Job> Reproduce each of the entries below word for word, leaving out the pictures.
......
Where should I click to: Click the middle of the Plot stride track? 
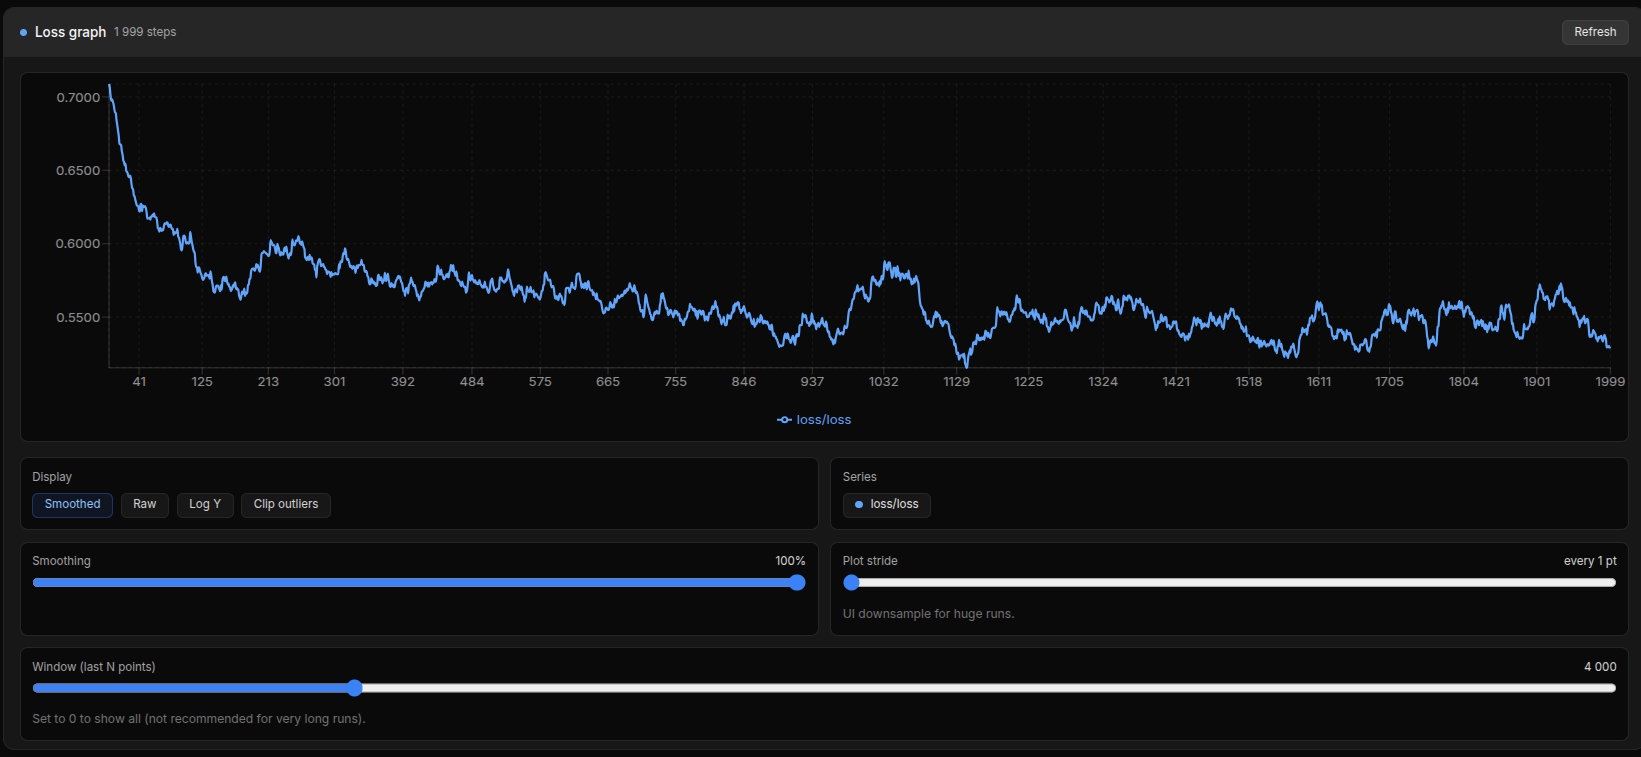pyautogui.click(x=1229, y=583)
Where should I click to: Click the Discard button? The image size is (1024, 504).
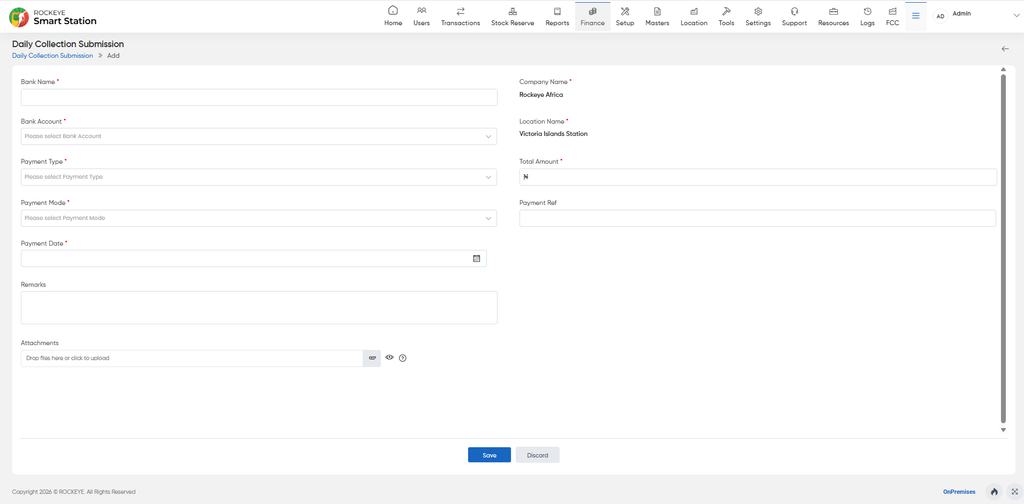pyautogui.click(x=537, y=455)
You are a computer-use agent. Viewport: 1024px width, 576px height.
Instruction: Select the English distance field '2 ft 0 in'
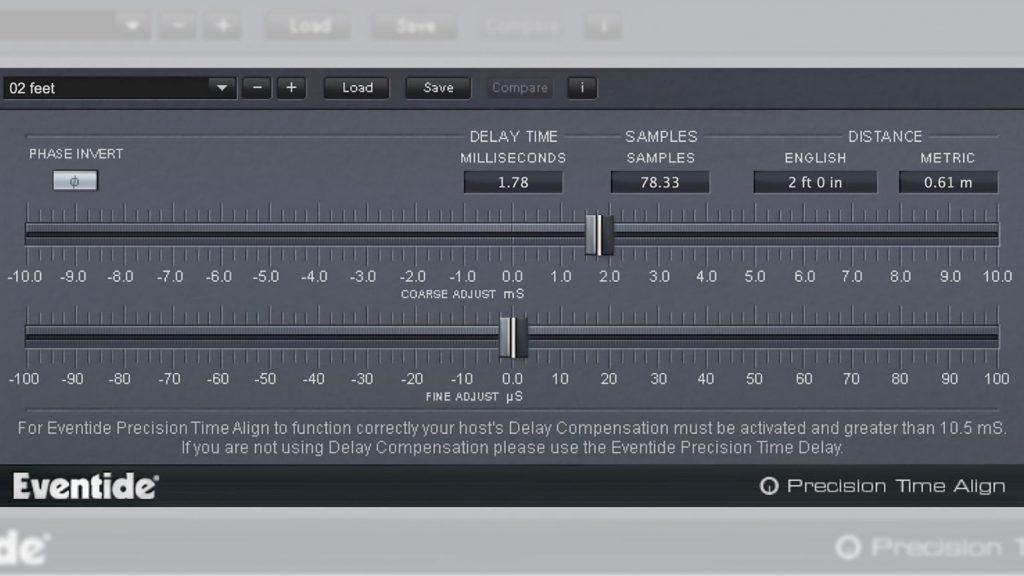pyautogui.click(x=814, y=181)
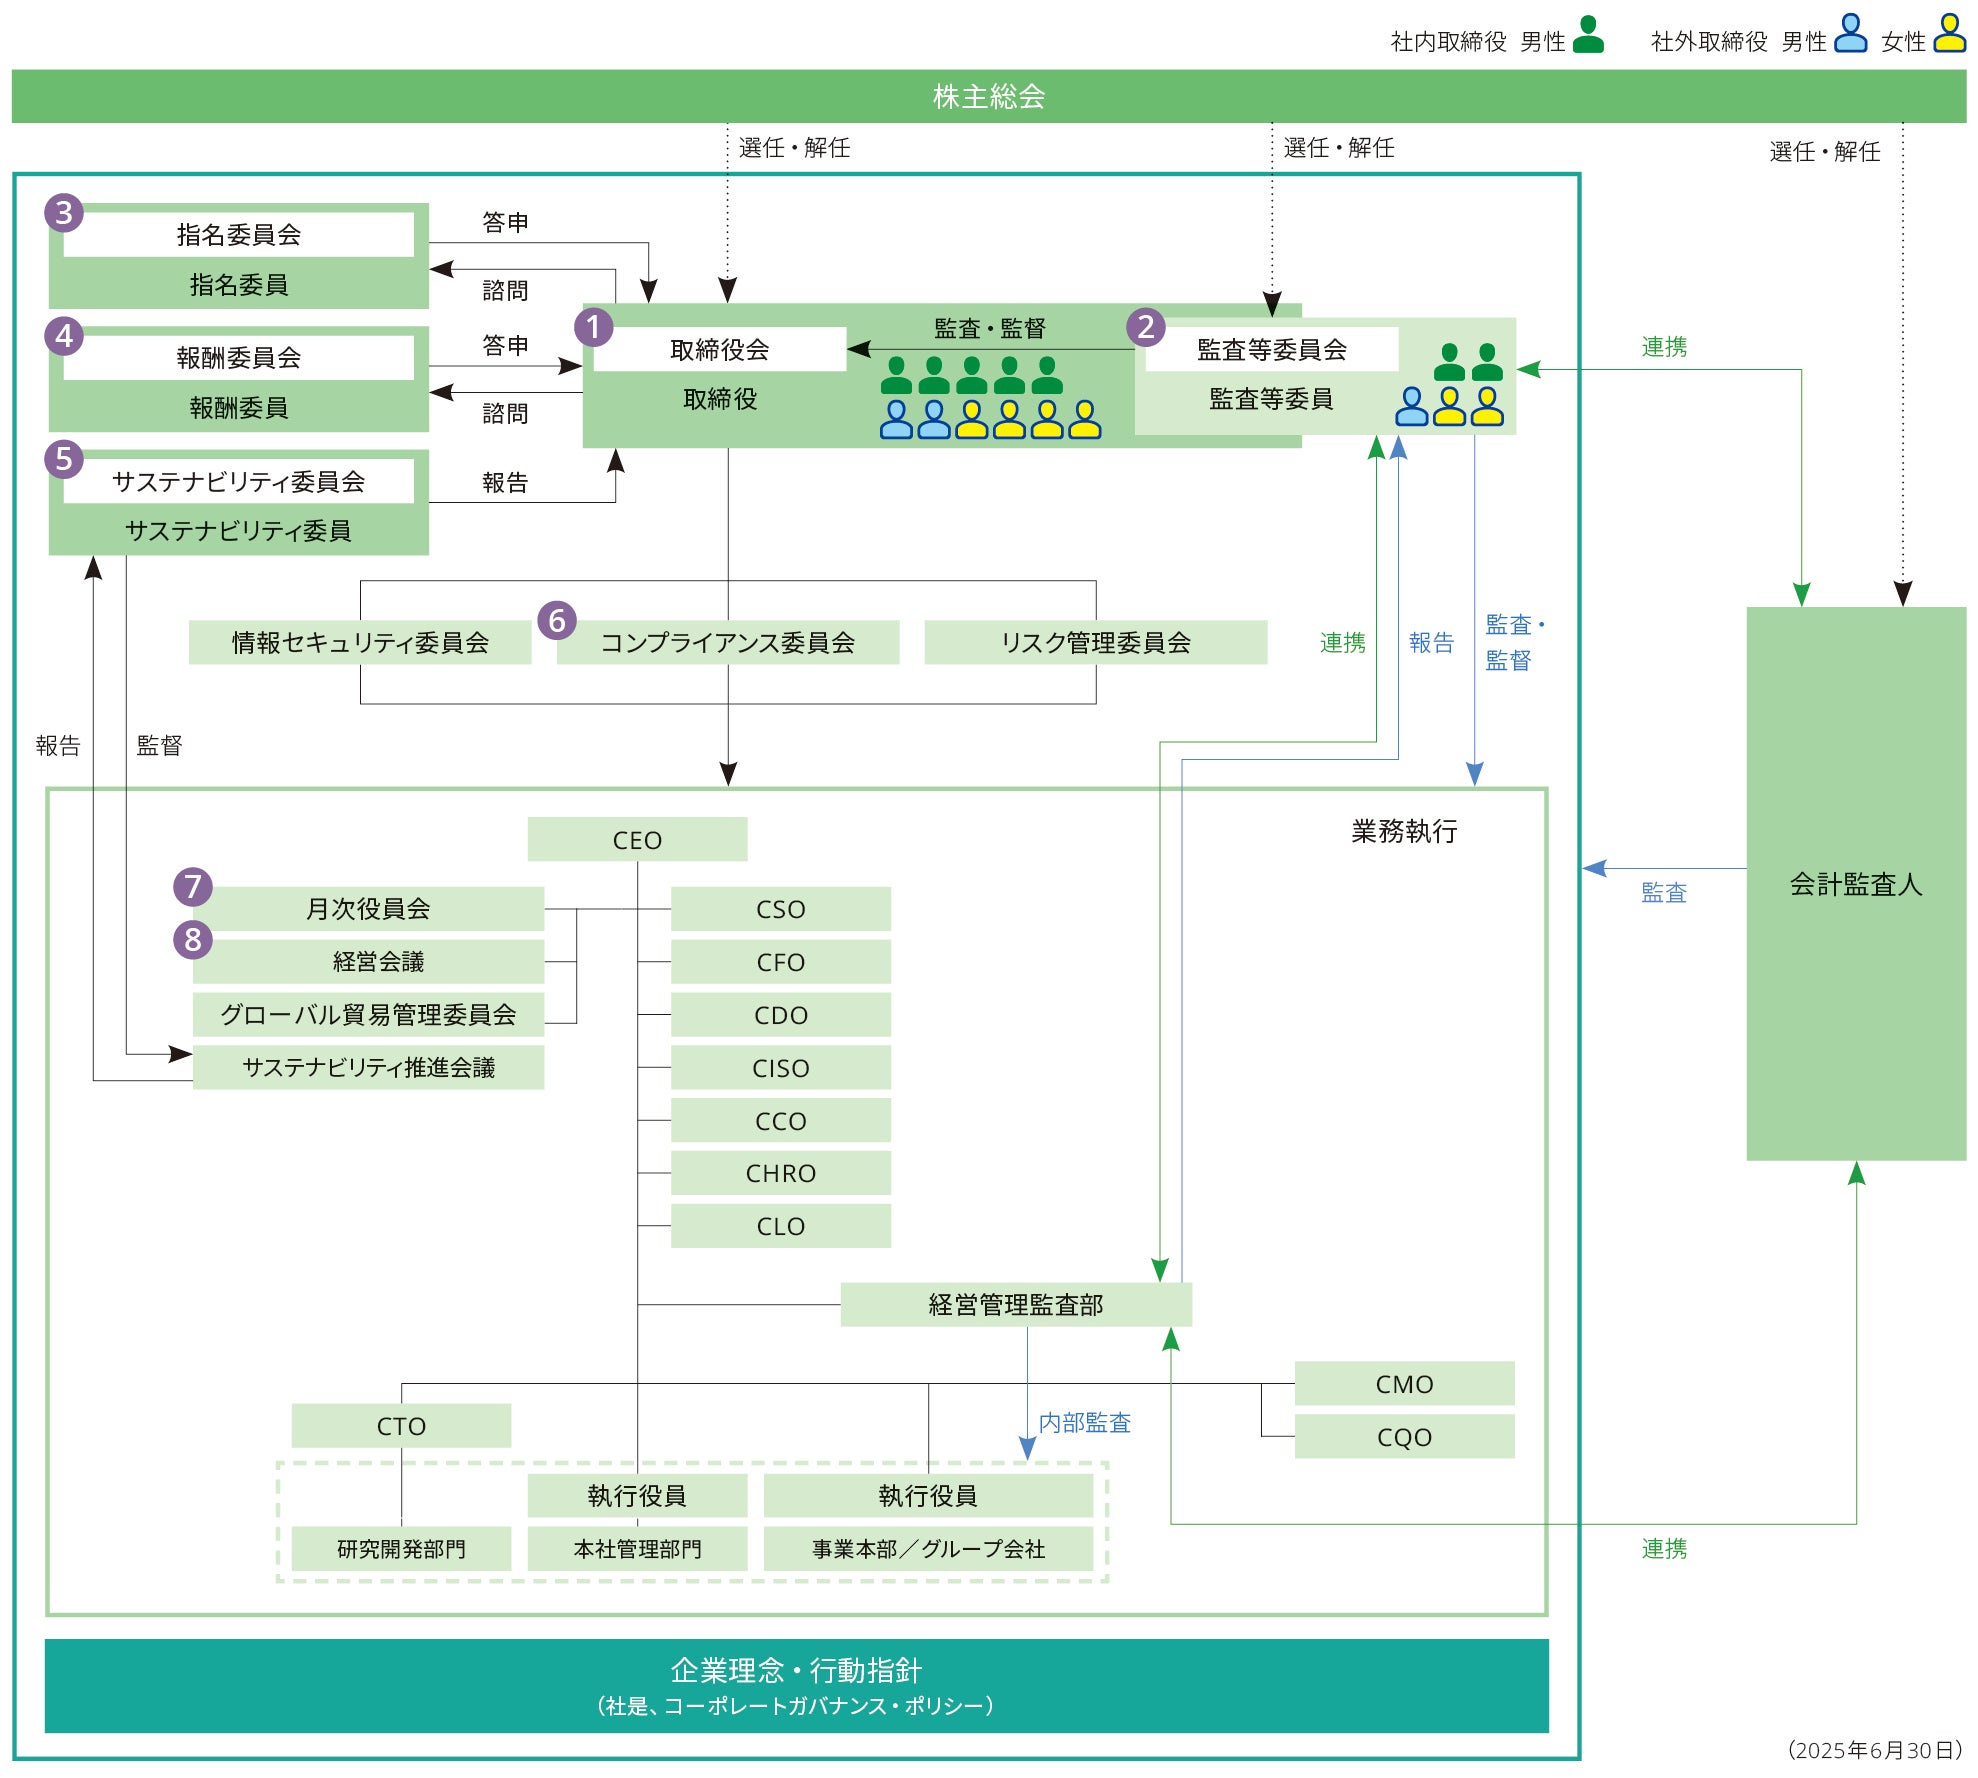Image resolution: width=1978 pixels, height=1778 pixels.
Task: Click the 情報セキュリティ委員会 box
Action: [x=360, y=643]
......
The answer>
Where should I click to: Click the middle of the Plot stride track? 
pyautogui.click(x=1229, y=583)
Where should I click to: Click the Discard button? The image size is (1024, 504).
pyautogui.click(x=537, y=455)
You are a computer-use agent. Viewport: 1024px width, 576px height.
Instruction: Select the English distance field '2 ft 0 in'
pyautogui.click(x=814, y=181)
Image resolution: width=1978 pixels, height=1778 pixels.
Task: Click the 情報セキュリティ委員会 box
Action: [x=360, y=643]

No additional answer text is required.